Inpatient care often involves restrictive interventions such as seclusion and restraint and restrictive practices that limit the person’s freedom, rights, and daily activities. Restrictive practice has not been the explicit focus in previous research however, it often appears as an important theme, with participants identifying it can have a detrimental effect on their wellbeing. More research specifically on this topic in an inpatient setting is therefore needed. Women might be particularly vulnerable to adverse effects of restrictive practices compared to men as women generally occupy less powerful positions in society and more often experience abuse.
The study aimed to explore women’s experiences of routine restrictive practices in mental health inpatient settings.
Twenty-two women who were currently inpatients on mental health wards were interviewed about their experiences of restrictive practices in hospital. Interviews were analysed using thematic analysis.
An overarching theme emerged of powerlessness.
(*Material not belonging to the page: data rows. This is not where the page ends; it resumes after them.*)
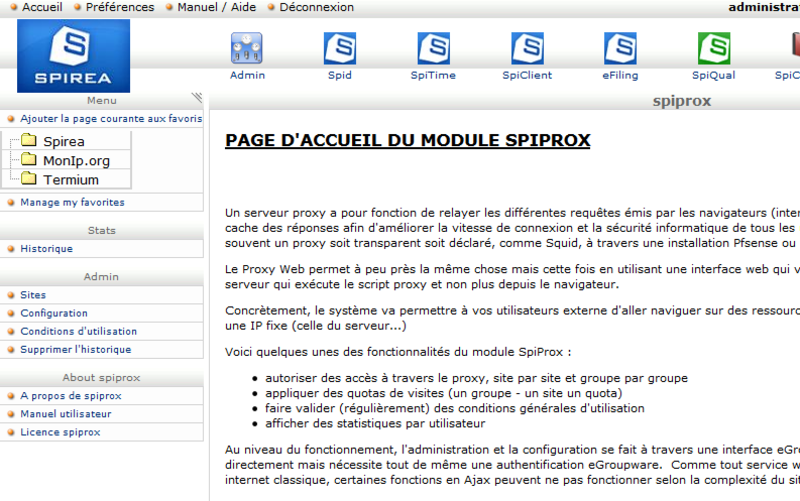
Task: Open Préférences in top menu
Action: (120, 7)
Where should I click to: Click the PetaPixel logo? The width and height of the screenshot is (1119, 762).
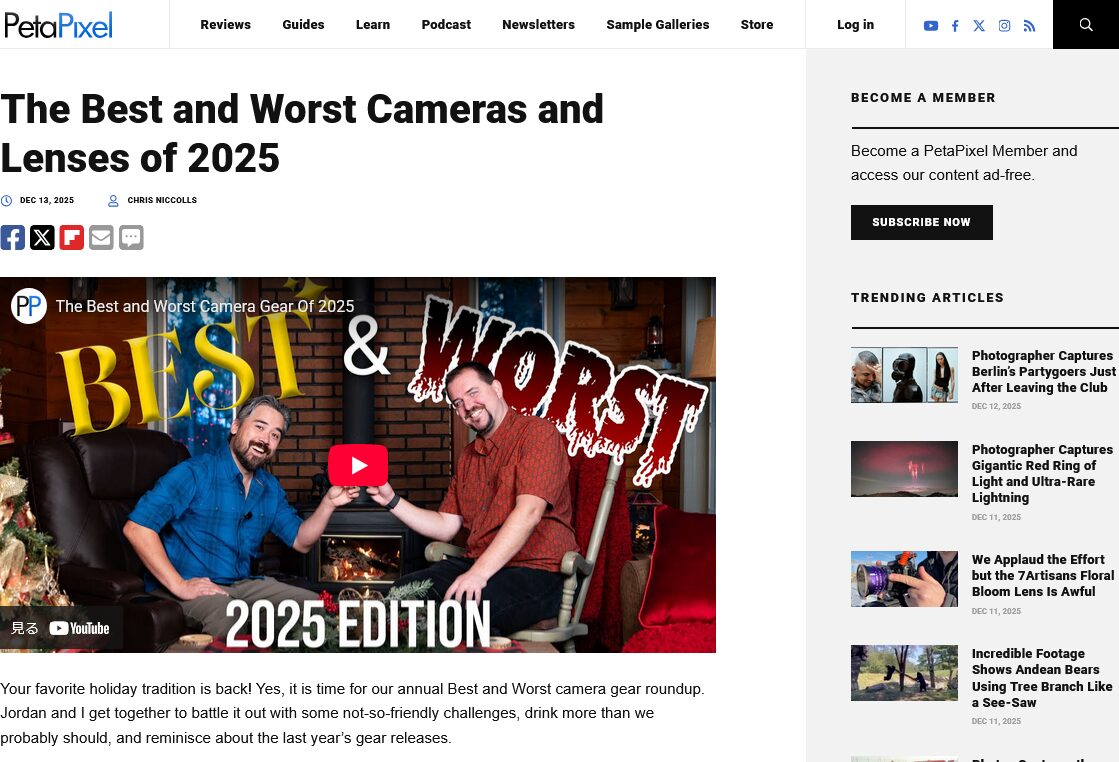(58, 25)
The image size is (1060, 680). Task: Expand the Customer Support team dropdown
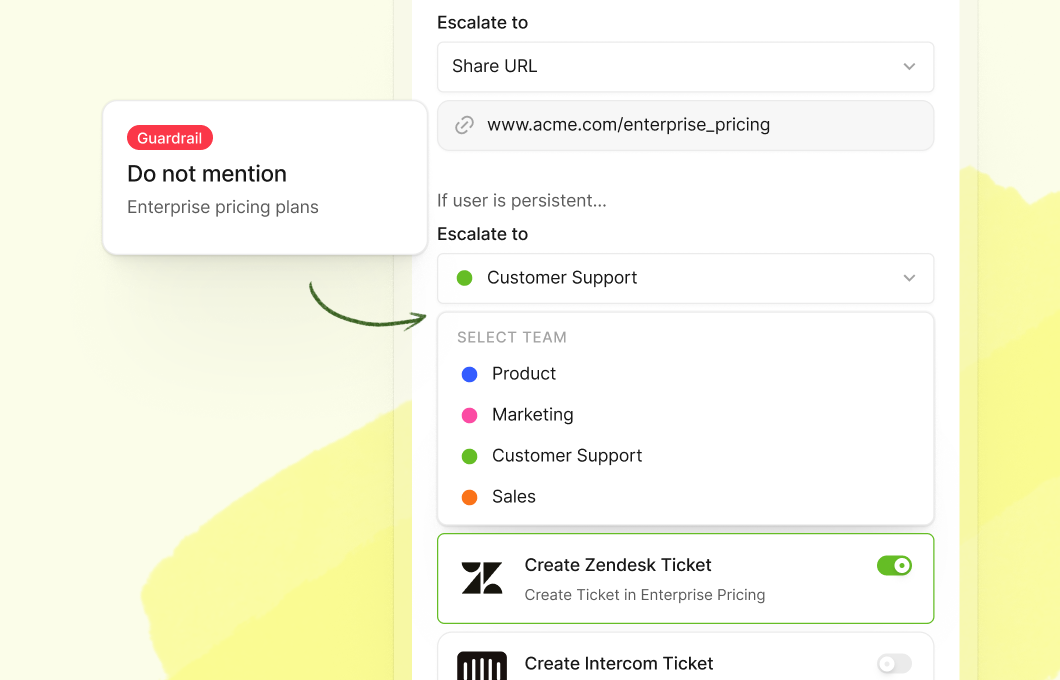coord(685,278)

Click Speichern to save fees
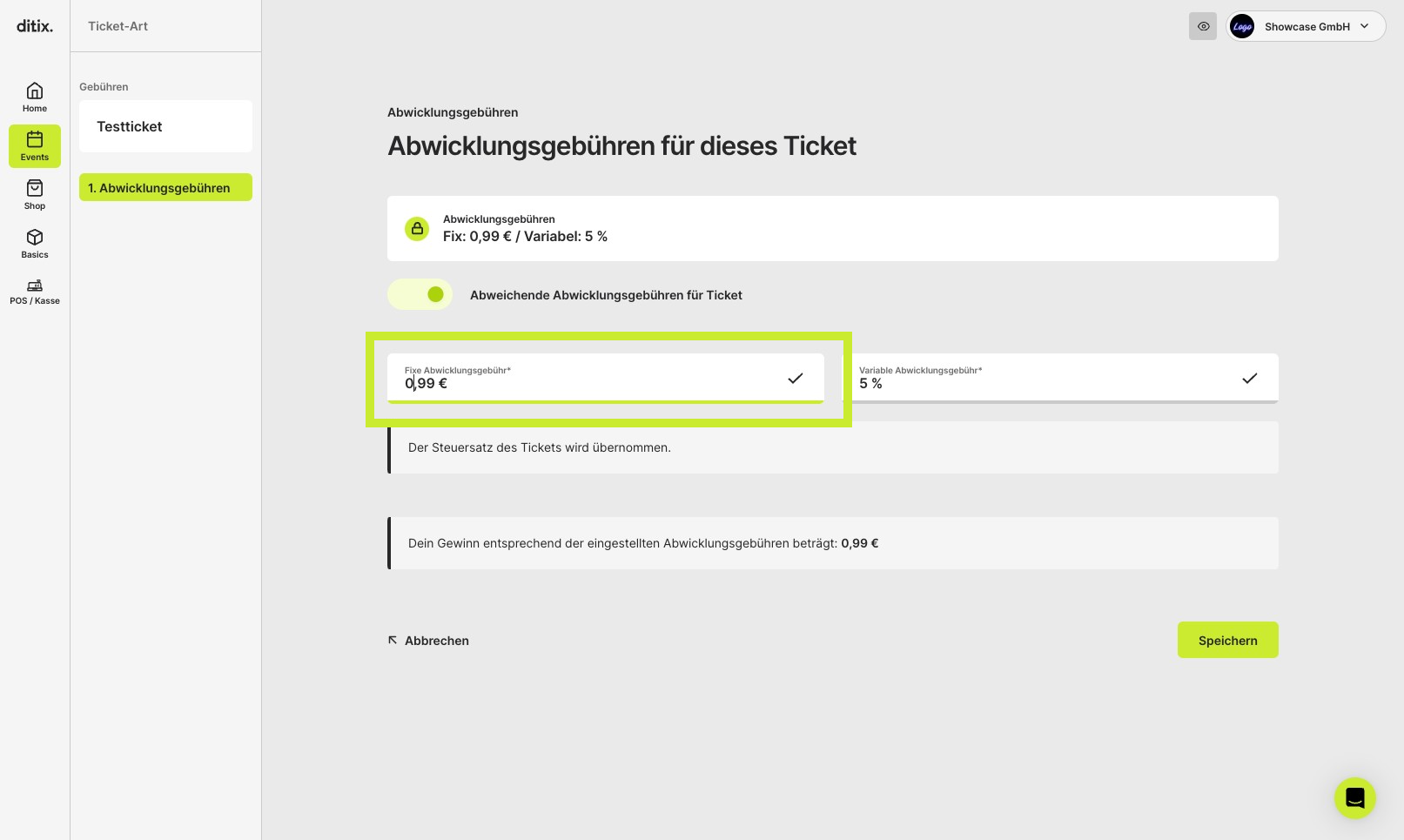pyautogui.click(x=1227, y=640)
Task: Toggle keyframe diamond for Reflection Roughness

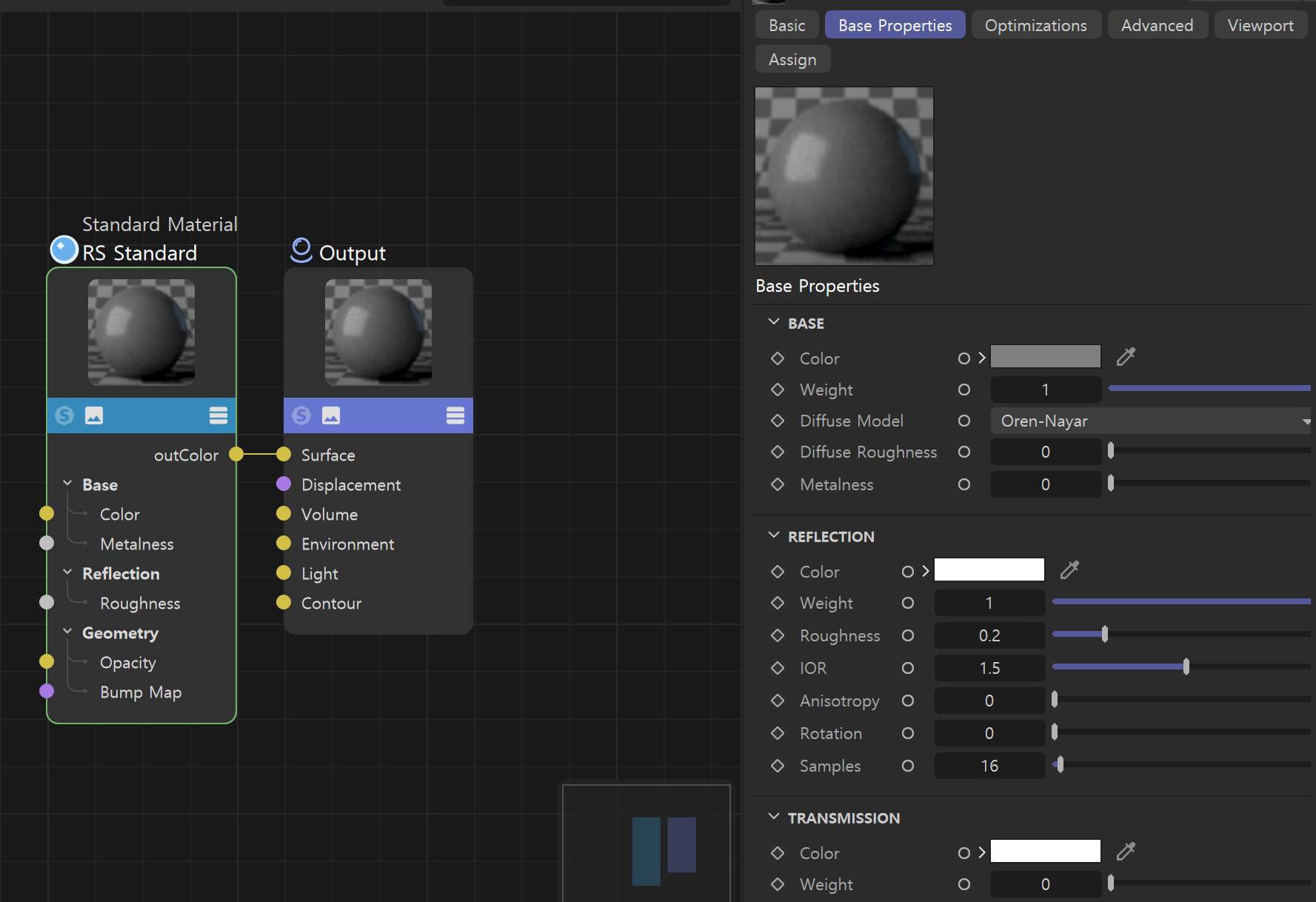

Four key subthemes were also identified: restrictions perceived as punitive, having no voice, impact of restrictions on relationships, and restrictions providing safety and support.
Although restrictive practices were found to provide the women with a sense of safety, they were also found to impact upon the women’s well-being, leading to increases in self-harm and over-reliance on restrictions.
Implications for practice
This research highlights the importance of gender-informed inpatient services for women that foster independence, empowerment and allow women to have their voices heard. Safewards interventions such as clear mutual expectations and soft words could contribute to mitigating the impact of restrictive practices.